As reports of the extent of the damage trickled in, fears of a worst case scenario spooked investors. The iShares MSCI Chile Index Fund (ECH) slumped immediately after the quake hit, as nervous investors scrambled to gather and digest information. But the quake didn’t have cause anywhere the amount of devastation that investors initially feared. The capital of Santiago suffered some damage, but came through the weekend in relatively good shape. The Santiago Stock Exchange was even open for business as usual about 48 hours after the quake hit.
By the week after the quake hit, ECH had recovered all the ground lost immediately afterwards. But then the Chile ETF hit a rough patch, sliding by more than 5% over the next three weeks as investors worried about the long-term consequences of the quake.

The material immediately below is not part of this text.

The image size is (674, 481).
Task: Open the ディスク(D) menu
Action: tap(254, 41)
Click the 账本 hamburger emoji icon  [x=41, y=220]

Earlier this week, the central bank released revised GDP figures, easing some concerns that had been driving the fund lower. The latest expectations are for economic growth of between 4.25% and 5.25% this year, down only 25 basis points on each end of the range from the December report.
On the down side, however, the central bank report said that the 8.8 magnitude quake may ultimately cut annual GDP growth in the first quarter by three percentage points and by two percentage points in the second quarter. Also, inflation expectations were revised from 2.5% to 3.7%, a significant jump that perhaps reflects expectations of continued low rates.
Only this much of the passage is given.